#### Travail à faire:
• A. Répondez à ces questions d'après l'hommage à Philippe Ledent :
(i) À quelle date Philippe Ledent a-t-il rendu son âme à Dieu ?
(ii) Dans quelle église la messe de funérailles a-t-elle été célébrée ?
(iii) Qui est le Père spirituel nommé à la fin de l'hommage ?
• B. Recopiez fidèlement, dans l'hommage à Philippe Ledent, tout ce qui va de « N° 259 – Octobre » jusqu'à « Mais... les trois... ».
• C. Réécrivez plus brièvement le paragraphe de l'hommage à Philippe Ledent qui commence par « NOTRE ami phalangiste », en conservant ses faits principaux.

#### Texte:
——————

Il est ressuscité !
N° 259 – Octobre 2024
Rédaction : Frère Bruno Bonnet-Eymard
In memoriam
Philippe Ledent
(1954 - 2024)
In memoriam Philippe Ledent (1954 - 2024)
NOTRE ami phalangiste Philippe Ledent a rendu paisiblement son âme à Dieu le 27 septembre 2024, entouré par les siens et assisté par les grâces promises par Notre-Dame de Fatima aux dévots de son Cœur Immaculé. Le 4 octobre, après la messe de funérailles célébrée en l’église Sainte-Jeanne-d’Arc de Versailles, frère Bruno s’est adressé dans le cimetière à sa famille et aux nombreux amis CRC présents.
Ma chère Catherine, mes chers enfants,
Devant le corps de notre cher Philippe, que nous allons porter en terre, je ne puis m’empêcher de penser à cette parole de Jésus à Marie-Madeleine : « Ne me retiens pas, laisse-moi remonter vers le Père. »
Philippe s’en est allé rejoindre le Père. Lequel, me direz-vous ? Mais... les trois...
Les trois, car le beau témoignage que Philippe a rédigé il y a quelques années montre l’itinéraire d’un jeune Français – et d’une jeune Française – complètement désorientés par l’apostasie dans l’Église au lendemain du concile Vatican II, mais retrouvant son Père du Ciel, et aussi son père de la terre, par le ministère d’un Père spirituel, qui fut pour beaucoup d’entre nous ici rassemblés, « un autre Christ », l’abbé Georges de Nantes.

——————

#### Lignes de données:
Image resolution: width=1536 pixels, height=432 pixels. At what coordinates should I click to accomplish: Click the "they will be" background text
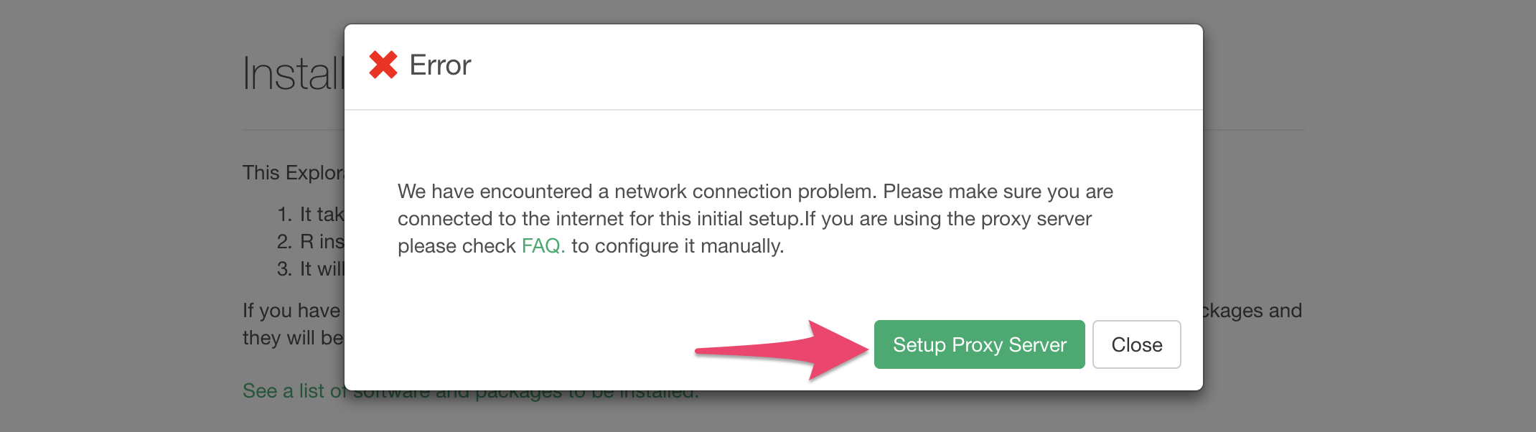[293, 338]
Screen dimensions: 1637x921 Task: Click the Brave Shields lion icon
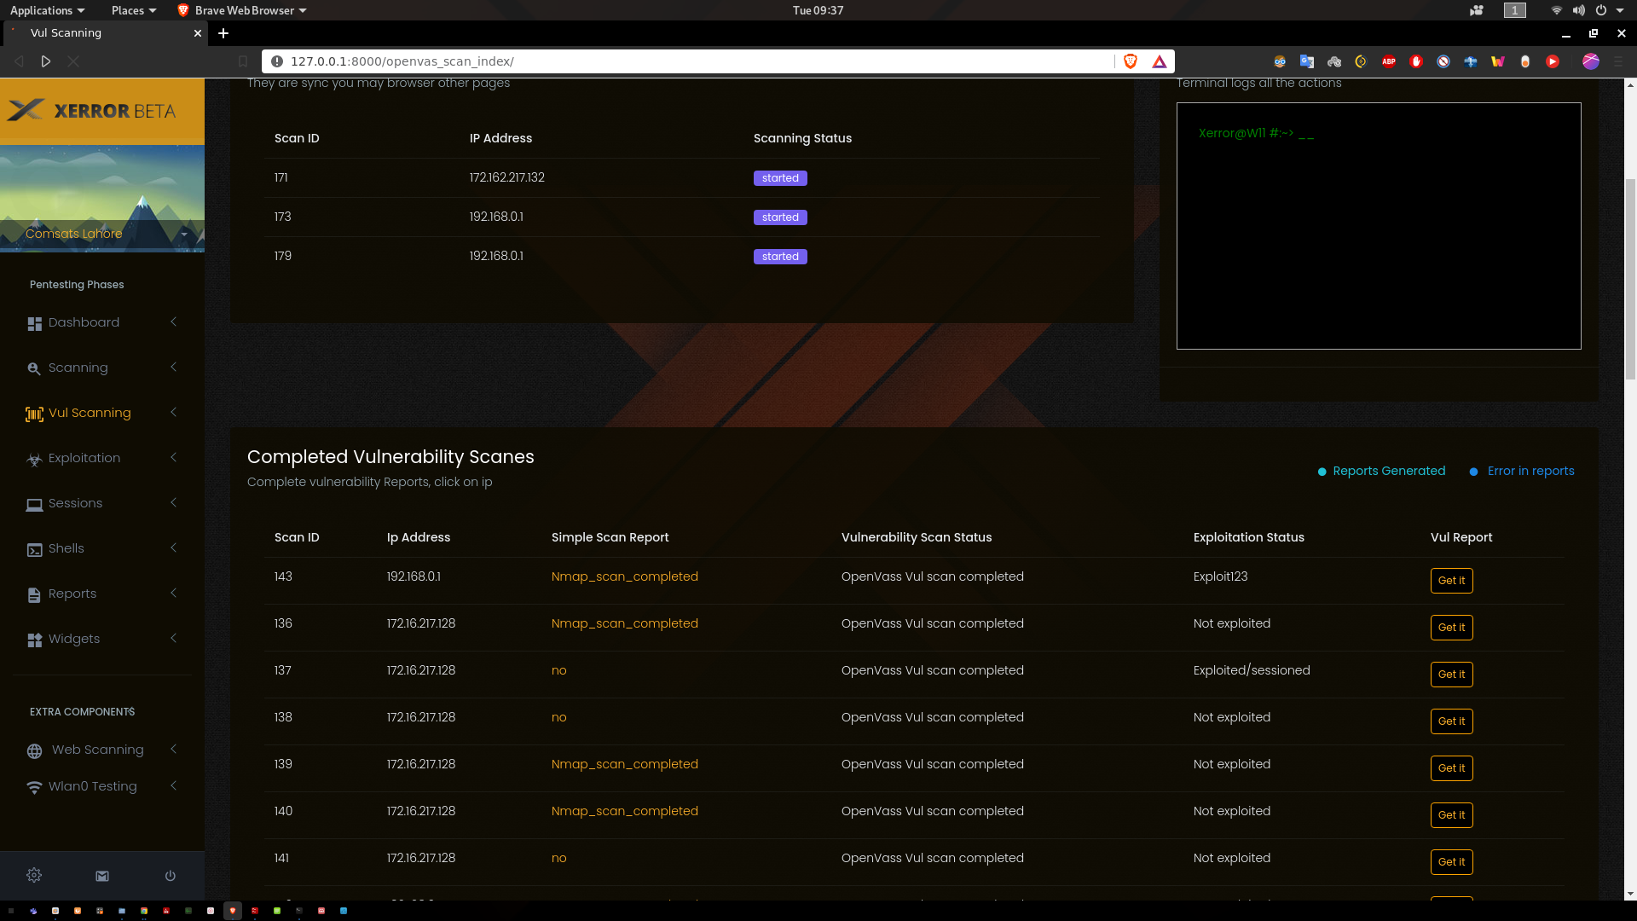pos(1131,61)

——————

#### Réponses par consigne:
• A.
(i) Le 27 septembre 2024.
(ii) En l'église Sainte-Jeanne-d'Arc de Versailles.
(iii) L'abbé Georges de Nantes.

• B.
N° 259 – Octobre 2024
Rédaction : Frère Bruno Bonnet-Eymard
In memoriam
Philippe Ledent
(1954 - 2024)
In memoriam Philippe Ledent (1954 - 2024)
NOTRE ami phalangiste Philippe Ledent a rendu paisiblement son âme à Dieu le 27 septembre 2024, entouré par les siens et assisté par les grâces promises par Notre-Dame de Fatima aux dévots de son Cœur Immaculé. Le 4 octobre, après la messe de funérailles célébrée en l’église Sainte-Jeanne-d’Arc de Versailles, frère Bruno s’est adressé dans le cimetière à sa famille et aux nombreux amis CRC présents.
Ma chère Catherine, mes chers enfants,
Devant le corps de notre cher Philippe, que nous allons porter en terre, je ne puis m’empêcher de penser à cette parole de Jésus à Marie-Madeleine : « Ne me retiens pas, laisse-moi remonter vers le Père. »
Philippe s’en est allé rejoindre le Père. Lequel, me direz-vous ? Mais... les trois...

• C. L'ami phalangiste Philippe Ledent est mort paisiblement le 27 septembre 2024. Il était entouré des siens et assisté des grâces promises par Notre-Dame de Fatima aux dévots de son Cœur Immaculé. Le 4 octobre, la messe de funérailles a été célébrée en l'église Sainte-Jeanne-d'Arc de Versailles. Frère Bruno a ensuite pris la parole au cimetière devant sa famille et de nombreux amis CRC.